▶ [Job]: Can you reproduce the heat of vaporization problem and its worked solution below, word for word?

▶ [Document passage]:
[Start]
Question

question 7 of 10 > points possible: 1.00 not yet answered the slope of your linear graph of ln p vs. 1/t is found to be -4800 k. what is the experimental value for the heat of vaporization (δhvap) (in j/mol)? (the universal gas constant, r, is 8.31 j/mol·k). select one: -577 j/mol 4800 j/mol 39,900 j/mol 577 j/mol

Explanation:

Step1: Recall Clausius - Clapeyron equation

The Clausius - Clapeyron equation for a linear plot of $\ln P$ vs. $\frac{1}{T}$ is $\ln P=-\frac{\Delta H_{vap}}{R}\times\frac{1}{T}+C$, where the slope $m =-\frac{\Delta H_{vap}}{R}$.

Step2: Solve for $\Delta H_{vap}$

We are given that $m=- 4800\ K$ and $R = 8.31\ J/(mol\cdot K)$. Rearranging the slope formula for $\Delta H_{vap}$ gives $\Delta H_{vap}=-m\times R$.
Substitute the values: $\Delta H_{vap}=-(-4800\ K)\times8.31\ J/(mol\cdot K)$.
$\Delta H_{vap}=4800\times8.31\ J/mol = 39900\ J/mol$ (rounded to three - significant figures).

Answer:

39,900 J/mol
[End]
▶ [Records provided]:
[Start]
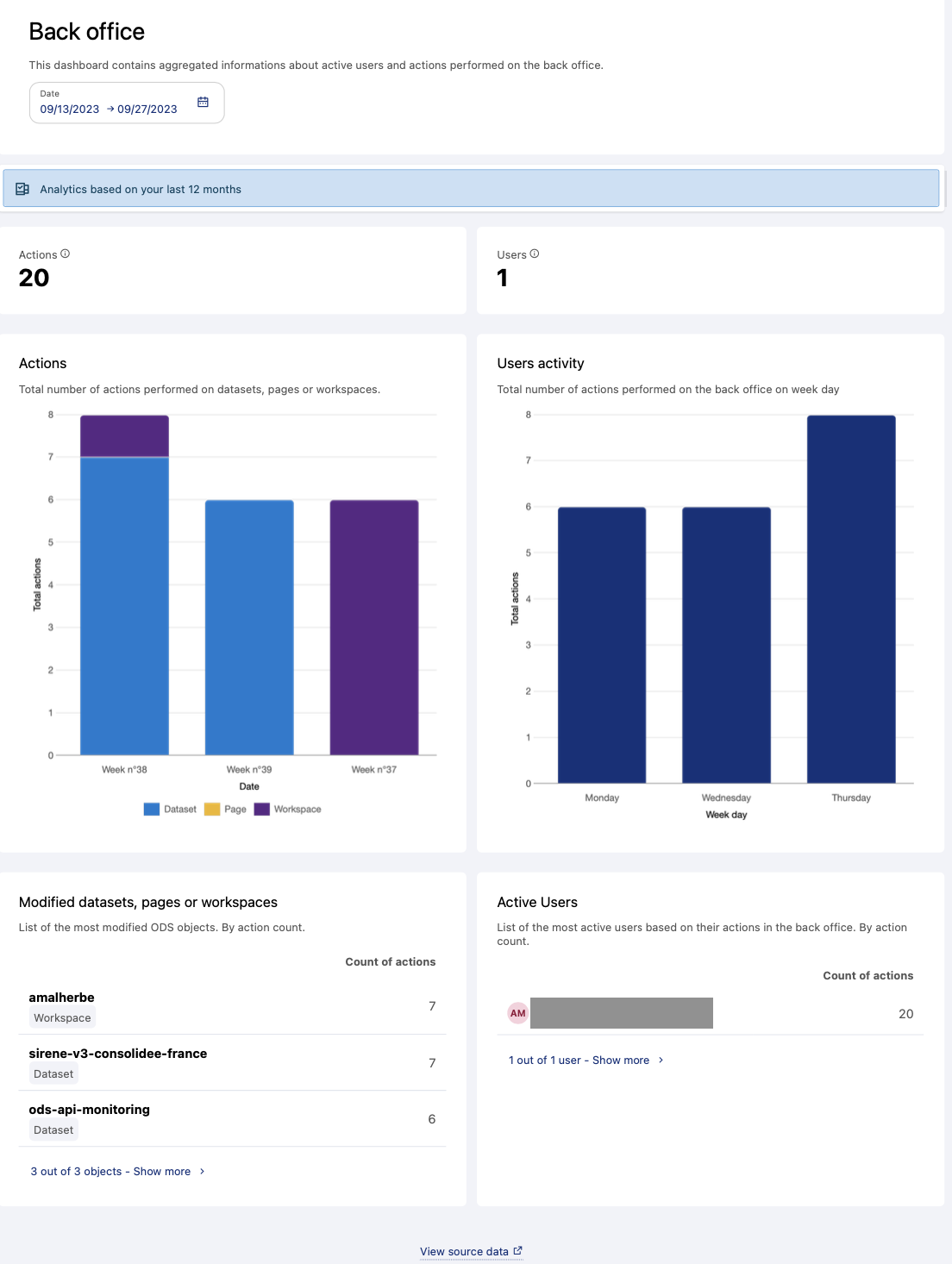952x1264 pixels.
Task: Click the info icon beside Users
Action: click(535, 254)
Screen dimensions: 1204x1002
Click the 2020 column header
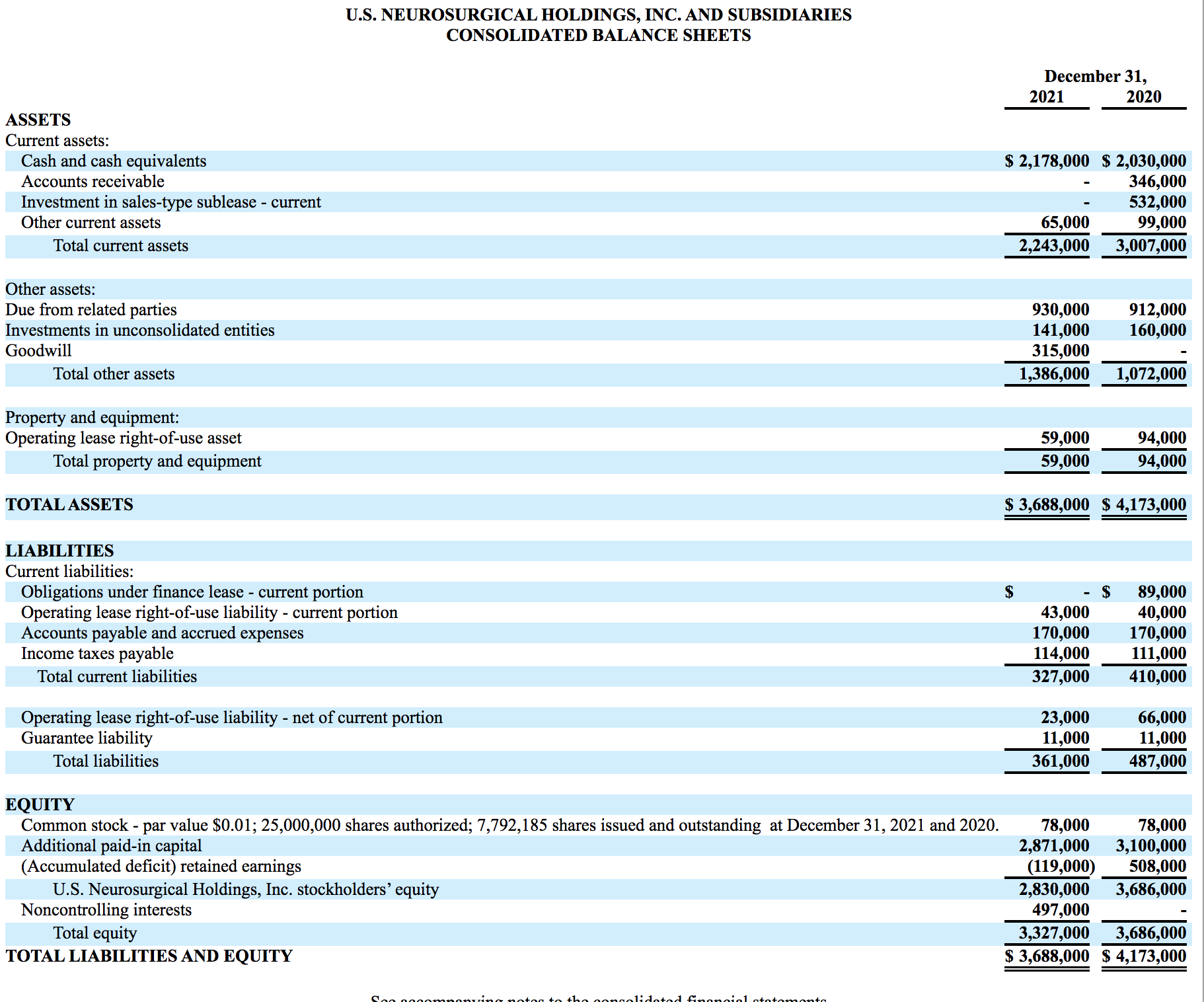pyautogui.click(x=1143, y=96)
[End]
▶ [The response]:
Question

question 7 of 10 > points possible: 1.00 not yet answered the slope of your linear graph of ln p vs. 1/t is found to be -4800 k. what is the experimental value for the heat of vaporization (δhvap) (in j/mol)? (the universal gas constant, r, is 8.31 j/mol·k). select one: -577 j/mol 4800 j/mol 39,900 j/mol 577 j/mol

Explanation:

Step1: Recall Clausius - Clapeyron equation

The Clausius - Clapeyron equation for a linear plot of $\ln P$ vs. $\frac{1}{T}$ is $\ln P=-\frac{\Delta H_{vap}}{R}\times\frac{1}{T}+C$, where the slope $m =-\frac{\Delta H_{vap}}{R}$.

Step2: Solve for $\Delta H_{vap}$

We are given that $m=- 4800\ K$ and $R = 8.31\ J/(mol\cdot K)$. Rearranging the slope formula for $\Delta H_{vap}$ gives $\Delta H_{vap}=-m\times R$.
Substitute the values: $\Delta H_{vap}=-(-4800\ K)\times8.31\ J/(mol\cdot K)$.
$\Delta H_{vap}=4800\times8.31\ J/mol = 39900\ J/mol$ (rounded to three - significant figures).

Answer:

39,900 J/mol